Mostly because I’ve reached an age where you say things like ‘I’m not going to sugar coat’ things.
On the timeline, it’s somewhere between ‘I can’t believe I sound like my mother’ and ‘get off my lawn.’ It's just a hop-skip away from wearing purple AND red, and not quite managing to keep my lipstick from traveling to other parts of my face.
There’s nothing quite like counting birthdays in terms of new and more invasive (not to mention unmentionable) health screenings that are really just looking for c-a-n-c-e-r.
I thought only people my grandparents’ age refused to utter the word aloud. People my age are supposed to say it with an expletive preceding.
But then I looked in the mirror one day and saw someone who resembled my grandmother looking back.
Eventually, if we’re lucky, we might get there.
But there’s a checklist.
You mark your forties by getting the fatty deposits in your torso pressed into an X-ray machine that looks like an icebox door.
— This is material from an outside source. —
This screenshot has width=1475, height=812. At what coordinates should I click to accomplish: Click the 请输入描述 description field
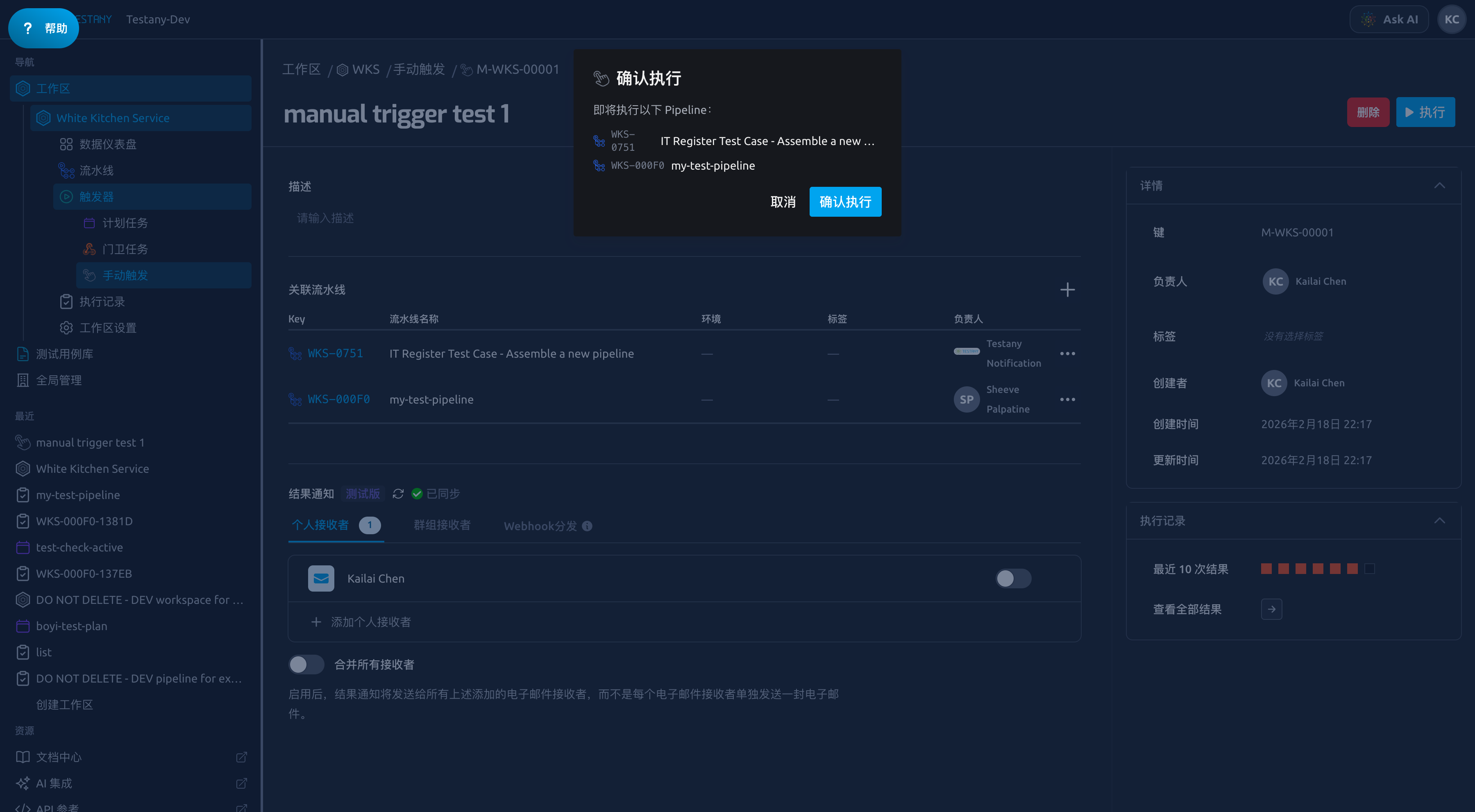[x=684, y=218]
And before you know it you’re facing a date with a tiny camera, which will take a week to prepare for, and a day to get over once you’ve been given the “good” drugs that will make you forget what happened.
Katie Couric, bless her heart, has tried her best over the years (and on live television) to prepare us all for the potentially life-saving test we don’t want to think about let alone discuss.
But it doesn’t really help to know that “thinking about it” is worse than “prepping” for it; which is worse than the actual “procedure,” which entirely melts away — along with the room and the monitors and the strange coiled object on the tray behind the gurney— a few moments after an efficient nurse injects two types of amber liquids into your saltwater drip.
It doesn’t help because I don’t know how to turn off my thoughts, which always run away to the darkest place imaginable in the weeks leading up to any date circled on a calendar.
All the ‘what ifs' running rampant.
More circles on calendars.
I can only divert my attention for so long. The holidays are coming. Thanksgiving and Christmas. Too much could happen between now and then.
You just have to do it. Hold your breath and get through one day ... one test … one solution at a time.
And be hopeful that you wake up to a room full of smiling faces, who have only the best news to share. And that all your worry was for naught.
A sip of ginger ale breaks through the haze, and I begin to remember where I am, and how to pull on my shoes. And there are smiling faces as well as jokes at my expense.
When I go home to my calendar full of circles, I will settle for a Netflix comedy as I root around in the leftover Halloween candy.
Perhaps I’m not ready to give up the sugar coating after all.